When you enter Mark Nadobny’s class at Moultrie Middle School, the number of signs and maps on the walls can be a bit overwhelming. The wall opposite the entrance shows a European map with sticky notes labeled “G,” “P,” “F,” “USSR” and “GB.” A poster directly across the room says, “Freedom isn’t free — just ask any soldier.”
Nadobny is the chair of the Social Studies department, and his passion is teaching history. His third-period class of seventh-graders starts at 9:52 a.m., and when it’s time to begin, you’d better buckle up.
The first 10 minutes of class is spent taking inventory of plastic bags various students have brought for a class project. Nadobny puts together care packages for soldiers serving overseas. As this day begins, he displays the toothpaste, candy, gum, shampoo, pencils and jelly beans some students have contributed. His lesson? During his deployments while in the Navy, there were always a couple of guys who never got anything during mail call. He wants his students to show the military serving overseas that people back here care.
For the next 10 minutes, students are asked to share any family stories pertaining to their current studies of World War II. A shy girl raises her hand to say her great-uncle was in Hawaii and saw Japanese planes approaching Pearl Harbor. Other class members mention specific moments their great-grandparents have shared with their families through the years. So far, we’re in class 20 minutes, and while no books are yet open, there’s some learning going on.

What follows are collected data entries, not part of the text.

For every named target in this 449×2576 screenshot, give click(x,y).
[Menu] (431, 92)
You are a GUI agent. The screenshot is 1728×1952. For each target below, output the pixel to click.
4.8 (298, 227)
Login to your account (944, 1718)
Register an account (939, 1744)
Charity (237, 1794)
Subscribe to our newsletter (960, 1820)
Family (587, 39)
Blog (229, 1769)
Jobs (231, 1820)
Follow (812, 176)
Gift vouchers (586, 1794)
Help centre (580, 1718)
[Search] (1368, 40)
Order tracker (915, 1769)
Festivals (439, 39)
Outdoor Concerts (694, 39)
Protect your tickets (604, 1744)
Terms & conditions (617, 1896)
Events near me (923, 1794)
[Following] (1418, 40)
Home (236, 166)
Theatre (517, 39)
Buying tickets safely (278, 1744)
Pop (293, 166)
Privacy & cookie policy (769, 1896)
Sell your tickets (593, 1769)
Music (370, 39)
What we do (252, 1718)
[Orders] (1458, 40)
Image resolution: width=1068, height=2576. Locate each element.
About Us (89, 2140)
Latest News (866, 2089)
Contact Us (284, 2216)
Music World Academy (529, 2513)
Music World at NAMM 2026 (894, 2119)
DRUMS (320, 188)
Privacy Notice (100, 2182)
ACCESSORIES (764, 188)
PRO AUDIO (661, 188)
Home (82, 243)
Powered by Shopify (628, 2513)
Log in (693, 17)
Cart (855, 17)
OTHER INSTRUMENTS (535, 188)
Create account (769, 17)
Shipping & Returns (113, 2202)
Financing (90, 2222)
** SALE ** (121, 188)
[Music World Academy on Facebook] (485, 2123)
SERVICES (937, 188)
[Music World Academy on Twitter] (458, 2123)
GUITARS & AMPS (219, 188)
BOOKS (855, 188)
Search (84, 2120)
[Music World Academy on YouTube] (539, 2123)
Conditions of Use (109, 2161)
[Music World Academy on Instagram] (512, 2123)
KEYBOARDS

With the pacing of a game show host, Nadobny moves into what he calls “I Spy.” Using the classroom Smartboard, he begins to pepper the students with quick questions of review from the previous class. What was the Rome-Berlin-Tokyo Axis? Why is this a propaganda poster? He moves around the room so the students stay engaged. Claire, Brandon, Stan and Griffin all come up with correct answers, and they’re immediately tossed a Dum Dum lollipop. When this session is over, the teacher has cleverly avoided calling on anybody twice, and before you know it, virtually everyone in the class has a Dum Dum and they’re clearly Not Not.
The final 20 minutes of class are spent on new information. Students are then led into an interactive narrative that involves words like blitzkrieg and the Nazi-Soviet Non-Aggression Pact. Again, Nadobny, in his seventh year at Moultrie Middle, navigates his way through the lesson plan with maps, posters, grease pencils and his computer-driven Smartboard. There’s no way anybody can sleep or disengage because he’s constantly on the move, calling on students and asking questions. They ask him, too. What does führer mean? The answer is leader. How old was Hitler? In his 40s, during WWII.
Before class is dismissed, it’s time to watch a Disney cartoon. Before you say, “What in the name of Mickey Mouse is going on here?” the cartoon is a production the U.S. government asked the Disney Co. to make that starred Donald Duck. It’s original title was “Donald Duck in Nutzi Land.” Yet another history lesson is squeezed in just before the bell rings.
Mark Nadobny’s love of history is very clear. His passion for sharing that love with his students reveals itself every time class begins.
Before his 17-year teaching career began, he was a signalman in the Navy. Then, his job was to receive and distribute messages. Looks like some middle-schoolers in Charleston County are fortunate he’s standing watch.